担当課題 A ::
視覚障害に関する文章で、5歳の男の子が好きだと言った色は何か。
担当課題 B ::
視覚障害に関する文章を、最後の文の後から書き進めること。

選定抜粋 ::
まずは歓談の時間。お弁当が配られるのですが、この配置…

視覚障害があってもわかりやすいように「12時の位置にお菓子」「3時の位置にお茶」などと決められているんですよ!

そして、目が見えないとは思えないほど皆さん食べるのが上手なんです。

視覚障害のある方にとって、浦安は暮らしやすいですか?と、何名かの方にお伺いしてみました。「数十年前に比べて、だいぶ暮らしやすくなりました」「ハードの整備は進んでいるけど、例えば点字ブロックの上に自転車が停めてあったり、まだ認知されていないことも多いと感じる」「白杖(視覚障害のある方が使っている杖)を持っていると、それだけで皆さん気を使ってくださってありがたいです。でも、杖を持つと雨の日に持ち物が多くて大変。トイレに入って杖を置くところがなかったり…やっぱり煩わしさも感じます」等々…私たちが何気なく暮らしている日常の中にも、ちょっとした不便が潜んでいるんだなと感じます。また、目に見えない「精神障害」については、まだまだ理解が深まっていないという意見も聞かれました。

目が見えないこと・異文化のことを、もっと知ろう

食事が終わると、第二部が始まります。まずは生まれたときから目が見えないという5歳の男の子が、自己紹介をしてくれました。「豆せんべいが好きです。好きな色は、パパの好きな緑です。今頑張っていることは、自転車です。将来は、パパになりたいです!」。…自転車を頑張っているなんて、驚きです(私なんか小学校上がってやっと乗れたのに)! 男の子のお母さんは、生まれて間もなくお子さんの目のことを知り、最先端医療のできる病院に通いましたが、今の医学ではどうにもできないという現実…そこで、視覚障害にこだわりすぎることなく、普通児の中で生きる力を身につけさせることを決意します。1歳から晴眼者(目の見える人)と同じ保育園に通い、先生やお友達が当たり前のようにハグしてくれたり手をつないでくれたりと、毎日楽しく過ごしているのだそう!

(コレクションのエントリ)
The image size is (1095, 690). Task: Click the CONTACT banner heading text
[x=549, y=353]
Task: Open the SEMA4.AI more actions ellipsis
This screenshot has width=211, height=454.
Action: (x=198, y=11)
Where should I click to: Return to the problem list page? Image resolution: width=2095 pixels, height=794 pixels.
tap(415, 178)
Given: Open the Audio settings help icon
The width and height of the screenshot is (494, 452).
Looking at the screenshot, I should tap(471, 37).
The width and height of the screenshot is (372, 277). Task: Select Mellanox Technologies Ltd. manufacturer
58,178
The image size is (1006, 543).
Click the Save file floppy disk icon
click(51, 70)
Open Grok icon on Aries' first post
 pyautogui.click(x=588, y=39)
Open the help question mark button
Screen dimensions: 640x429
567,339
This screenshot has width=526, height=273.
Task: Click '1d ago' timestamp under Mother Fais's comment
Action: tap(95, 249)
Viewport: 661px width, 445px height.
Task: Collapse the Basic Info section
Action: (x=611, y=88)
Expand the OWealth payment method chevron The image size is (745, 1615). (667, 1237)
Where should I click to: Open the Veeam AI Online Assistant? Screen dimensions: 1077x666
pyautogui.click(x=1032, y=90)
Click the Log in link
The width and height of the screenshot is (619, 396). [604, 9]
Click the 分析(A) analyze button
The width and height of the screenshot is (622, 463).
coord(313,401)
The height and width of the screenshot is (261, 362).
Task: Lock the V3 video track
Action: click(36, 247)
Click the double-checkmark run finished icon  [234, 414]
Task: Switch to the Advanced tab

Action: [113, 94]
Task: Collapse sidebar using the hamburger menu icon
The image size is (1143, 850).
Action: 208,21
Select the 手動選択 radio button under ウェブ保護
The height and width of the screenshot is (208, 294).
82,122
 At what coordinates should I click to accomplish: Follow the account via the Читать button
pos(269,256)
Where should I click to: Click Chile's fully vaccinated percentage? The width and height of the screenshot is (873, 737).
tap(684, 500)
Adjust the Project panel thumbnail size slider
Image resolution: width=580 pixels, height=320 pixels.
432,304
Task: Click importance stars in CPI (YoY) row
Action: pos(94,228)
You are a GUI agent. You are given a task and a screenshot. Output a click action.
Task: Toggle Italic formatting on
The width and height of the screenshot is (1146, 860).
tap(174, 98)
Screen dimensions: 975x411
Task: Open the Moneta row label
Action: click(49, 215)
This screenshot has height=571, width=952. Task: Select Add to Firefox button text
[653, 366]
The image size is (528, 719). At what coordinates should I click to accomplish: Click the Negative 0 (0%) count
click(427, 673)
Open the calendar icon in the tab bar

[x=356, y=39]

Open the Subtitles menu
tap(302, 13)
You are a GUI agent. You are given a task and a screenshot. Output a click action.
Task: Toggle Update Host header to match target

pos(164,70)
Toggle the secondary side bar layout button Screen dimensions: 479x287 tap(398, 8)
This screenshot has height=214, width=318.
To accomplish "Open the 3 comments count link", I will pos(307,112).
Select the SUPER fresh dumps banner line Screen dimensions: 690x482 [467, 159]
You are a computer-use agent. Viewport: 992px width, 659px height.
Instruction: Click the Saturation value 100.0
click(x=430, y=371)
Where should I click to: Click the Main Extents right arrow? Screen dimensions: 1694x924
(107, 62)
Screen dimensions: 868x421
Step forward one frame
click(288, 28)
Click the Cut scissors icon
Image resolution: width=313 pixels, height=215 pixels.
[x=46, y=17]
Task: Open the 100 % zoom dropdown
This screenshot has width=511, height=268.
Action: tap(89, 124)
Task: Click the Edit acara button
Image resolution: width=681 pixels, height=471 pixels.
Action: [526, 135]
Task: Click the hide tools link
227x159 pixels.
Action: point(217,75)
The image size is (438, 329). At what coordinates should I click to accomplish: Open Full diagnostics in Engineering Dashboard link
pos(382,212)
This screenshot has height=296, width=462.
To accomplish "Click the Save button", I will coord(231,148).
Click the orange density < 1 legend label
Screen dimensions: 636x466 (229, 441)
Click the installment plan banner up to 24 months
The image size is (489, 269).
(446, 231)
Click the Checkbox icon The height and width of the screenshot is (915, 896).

記述回答 A ::
パパの好きな緑である。

記述回答 B ::
この交流会には、まだお子様が0歳だったとき、親子で初めて参加されたそうです。「そのとき、視覚障害があっても、そんな事は全く感じさせないくらい、明るく堂々と格好良く、キラキラ輝いているお兄さん・お姉さんたちを目の当たりにして、本当に感動し、生きる希望を頂いたんです」。お母さんがそう話すとおり、ここから留学生のインタビュー、そして圧巻のライブパフォーマンスが始まります!

ここからはジュエリーボックスの関さんが司会を務め、今日参加している留学生6名の自己紹介&インタビューから。関さんは40代のときに緑内障を患い、今ではシルエットがぼんやり見える程度の視力なのだそう。

「目が見えなくなった原因は?」という質問には、「わからない」という方がほとんど。生まれたときからずっと見えていないという方が多かったです。キルギス出身のシリンさんは、「母が私を妊娠中に、インフルエンザになったからかもしれません」とおっしゃっていました。

「服を選ぶときはどうしていますか?」という質問には、「友人や家族と一緒に選んで買って、手触りでデザインや色を覚えています」という方がほとんど。みなさんオシャレですよね!
 

「日本のお風呂はどうですか?」という質問には、「みんなで同じお湯に浸かるのに最初は驚いたけど、今では大好き!」「あんまり入らない、ほとんどシャワーばっかり」など様々。モンゴル出身のバヤルさんは、「お風呂が大好きなので、1時間くらい入っています」なんて驚きの回答!

ちょっと複雑な質問にも皆さん流暢に答えていて、本当に日本語が上手なんです! 一番短い方だと、国で8ヶ月ほど勉強した後、来日して半年(つまり日本語を勉強しはじめて1年ちょっと!!)というからさらに驚き…。「どうして言葉の通じない日本で勉強しようと思ったのですか?」との質問には、「日本語を覚えるのは大変だけど…あんまり深く考えずに来ました」「家族に心配されたけど、日本で勉強して晴眼者と一緒に働きたい!と思ったから」「国の先生が日本で勉強していたから」。
 
おそらく故郷の期待を背負い、ものすごく努力をされたのだと思うのですが、そんなことはおくびにも出さない留学生の皆さん。和やかでユーモラスな、柔らかい雰囲気の方ばかりです。

続いて、浦安の視覚障害者の会「トパーズクラブ」に所属する中岫さんが、弾き語りを披露してくださいました!

曲目は森山直太郎さんの「さくら」、中島みゆきさんの「糸」など誰もが知っているもの。柔らかく優しい声が、会場いっぱいを満たします。途中で、ミャンマー出身・コーコーさんがギターで参加し、二人のセッションに!
 

モンゴル出身・バヤルさんも音楽が得意ということで、披露してくれました。バヤルさんは太くて力強い歌声…うっとりと聞き惚れてしまいます。
 

なんと、バヤルさんは今日が誕生日!ということで、中岫さんが伴奏を弾いてくださり、会場のみんなでハッピーバースデーを歌いました。まさに『音楽に国境はない』、このときの会場の一体感、とっても心地良かったです。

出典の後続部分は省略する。